══ Page extract ══

Pass rate Share of queries that passed, as a percentage.
Δ rate Change in pass rate versus the previous run; when there's nothing to compare against.
Avg run Mean wall-clock per run, weighted across queries.
Input tokens Estimated input tokens (SKILL.md + query) from the counting API.
Est. input cost That estimate priced at the model's input rate.

The per-plugin Evals rollup adds the measured-usage columns:

Column What it shows
Provider Vendor display name.
Model Display name with the provider-local model id in backticks.
Passed Passing evals over total; (N errored) for runs that failed outright (excluded from the ratio).
Δ rate Pass-rate change versus the previous run; (vs base) when only a baseline exists to compare to.
Lift vs base Pass-rate gain over the no-skill baseline run — the skill's measured contribution; with no baseline.
Avg run Mean executor duration (the agent run only, excluding grading).
Input tokens Estimated input tokens from the counting API.
Est. input cost The estimate priced at the input rate.
Measured in/out Harness-reported input/output tokens, as in/out.
Cache rd/wr Cache read / creation tokens, as read/write.
Measured cost Harness-reported total cost for the run.

A rendered slice of a single-layout report — the solo plugin section, with its Triggers and Evals rollups:

Triggers

Provider Model Passed Pass rate Δ rate Avg run Input tokens Est. input cost
Anthropic Claude Fable 5 (claude-fable-5) ½ 50% -50% 7.1s 2,770 $0.0277
Cursor Cursor Composer 2.5 (composer-2.5) 2/2 100% 12.7s n/a n/a
Google Gemini 3.5 Flash (gemini-3.5-flash) 2,580 $0.0039

Evals

Provider Model Passed Δ rate Lift vs base Avg run Input tokens Est. input cost Measured in/out Cache rd/wr Measured cost
Anthropic Claude Fable 5 (claude-fable-5) 0/1 -100% +0% 84.2s 1,827 $0.0183 8,200/3,142 220,000/5,480 $0.7824

Detail tables

The detail tables turn the view case-major — one heading per trigger query or per eval, with the models as rows, so comparing models on a single case is the default. In a single-layout repo they follow the rollups in the root EVALUATION.md; in multi/marketplace repos they move to each plugin's own EVALUATION.md.

Trigger detail, under a #### <query> (expected: yes|no) heading:

Column What it shows
Provider, Model Vendor and model, as in the rollup.
Result Per-query verdict: PASS, FAIL, or (ungraded).
Rate Hits over runs (3/3).
Δ rate Change versus the previous run; when not comparable.

═══

Study questions:
(1) In the evaluation report documentation, where do the detail tables go in multi/marketplace repos?
(2) Carry on the evaluation report documentation from its last line.
The entries come from a separate source, not from the evaluation report documentation.

══ Data ══

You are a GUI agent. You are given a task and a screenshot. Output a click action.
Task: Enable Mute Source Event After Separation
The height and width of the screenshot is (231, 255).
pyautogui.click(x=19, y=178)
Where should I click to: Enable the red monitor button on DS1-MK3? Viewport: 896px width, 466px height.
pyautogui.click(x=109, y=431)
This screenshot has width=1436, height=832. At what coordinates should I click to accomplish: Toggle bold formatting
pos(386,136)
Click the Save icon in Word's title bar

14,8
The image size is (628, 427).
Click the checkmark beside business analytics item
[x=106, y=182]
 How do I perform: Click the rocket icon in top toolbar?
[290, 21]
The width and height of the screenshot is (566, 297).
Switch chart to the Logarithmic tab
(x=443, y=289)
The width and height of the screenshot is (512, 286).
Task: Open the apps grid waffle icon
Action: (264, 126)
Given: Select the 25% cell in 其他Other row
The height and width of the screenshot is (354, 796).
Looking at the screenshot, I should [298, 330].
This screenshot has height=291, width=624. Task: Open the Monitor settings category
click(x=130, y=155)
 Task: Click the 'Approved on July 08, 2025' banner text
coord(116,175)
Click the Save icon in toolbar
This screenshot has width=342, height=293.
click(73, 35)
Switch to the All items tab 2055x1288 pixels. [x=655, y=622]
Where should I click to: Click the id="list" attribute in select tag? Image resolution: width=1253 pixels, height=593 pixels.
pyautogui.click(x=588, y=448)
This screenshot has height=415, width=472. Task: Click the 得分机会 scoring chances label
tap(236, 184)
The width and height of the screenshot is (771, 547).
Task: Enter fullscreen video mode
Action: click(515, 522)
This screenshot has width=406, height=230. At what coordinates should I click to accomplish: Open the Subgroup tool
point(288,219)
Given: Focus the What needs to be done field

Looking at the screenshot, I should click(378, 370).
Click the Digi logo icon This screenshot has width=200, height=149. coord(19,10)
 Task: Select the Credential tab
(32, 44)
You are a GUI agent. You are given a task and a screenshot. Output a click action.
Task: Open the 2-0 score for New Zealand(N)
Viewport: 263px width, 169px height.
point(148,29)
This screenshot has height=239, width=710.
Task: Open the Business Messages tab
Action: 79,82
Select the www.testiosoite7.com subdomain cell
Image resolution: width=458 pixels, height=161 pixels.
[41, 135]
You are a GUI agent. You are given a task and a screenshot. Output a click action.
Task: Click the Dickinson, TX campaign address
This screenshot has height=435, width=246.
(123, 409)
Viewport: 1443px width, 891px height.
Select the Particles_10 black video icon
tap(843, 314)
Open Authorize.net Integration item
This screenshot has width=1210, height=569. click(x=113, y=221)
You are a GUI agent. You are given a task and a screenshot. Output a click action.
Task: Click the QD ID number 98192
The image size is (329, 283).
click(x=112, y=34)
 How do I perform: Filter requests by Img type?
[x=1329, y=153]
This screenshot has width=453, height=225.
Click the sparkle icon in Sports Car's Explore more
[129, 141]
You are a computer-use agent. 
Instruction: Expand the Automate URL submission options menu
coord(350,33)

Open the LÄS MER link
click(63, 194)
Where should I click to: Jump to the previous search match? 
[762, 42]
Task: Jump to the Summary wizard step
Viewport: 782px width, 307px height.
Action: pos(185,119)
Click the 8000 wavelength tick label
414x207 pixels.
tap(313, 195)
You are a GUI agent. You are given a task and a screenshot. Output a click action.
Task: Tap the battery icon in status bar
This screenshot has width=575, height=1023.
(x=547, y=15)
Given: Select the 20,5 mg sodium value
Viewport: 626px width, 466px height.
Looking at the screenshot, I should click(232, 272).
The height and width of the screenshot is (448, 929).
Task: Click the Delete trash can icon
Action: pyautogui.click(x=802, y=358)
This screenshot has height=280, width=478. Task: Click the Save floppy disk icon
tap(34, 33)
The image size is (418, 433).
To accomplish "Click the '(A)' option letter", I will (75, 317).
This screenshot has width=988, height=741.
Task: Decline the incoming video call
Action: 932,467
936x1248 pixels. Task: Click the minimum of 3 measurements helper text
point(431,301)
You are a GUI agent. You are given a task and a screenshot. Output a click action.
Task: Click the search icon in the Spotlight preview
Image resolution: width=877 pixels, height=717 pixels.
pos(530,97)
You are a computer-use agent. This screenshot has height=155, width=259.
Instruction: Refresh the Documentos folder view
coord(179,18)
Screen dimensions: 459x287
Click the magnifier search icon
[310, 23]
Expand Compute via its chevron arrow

═══

List of answers:
(1) They move to each plugin's own EVALUATION.md.

(2)
Avg run Mean run duration.
Input tokens Estimated input tokens.
Est. cost The estimate priced at the input rate.

Eval detail, under a #### <id> — <name> heading, mirrors the eval rollup's columns but swaps the passed-count for a per-case Result: PASS, FAIL, ERROR (a runtime error — the agent run failed), or . Below the table, each failed run is itemised — runtime errors as - <model> runtime error: <message>, and each failed expectation as - <model> failed <assertion>: <evidence> — so a failure points straight at the judge's reasoning.

The machine-readable rollup

EVALUATION.<format> is the same data as a structured object, for CI gates, dashboards, and diffing. Its top level:

Field Meaning
schema Rollup schema version.
tool_version evolve version that generated the rollup.
latest_run The most recent ran_at across every entry.
plugins Map of plugin name → { triggers, evals, skills }.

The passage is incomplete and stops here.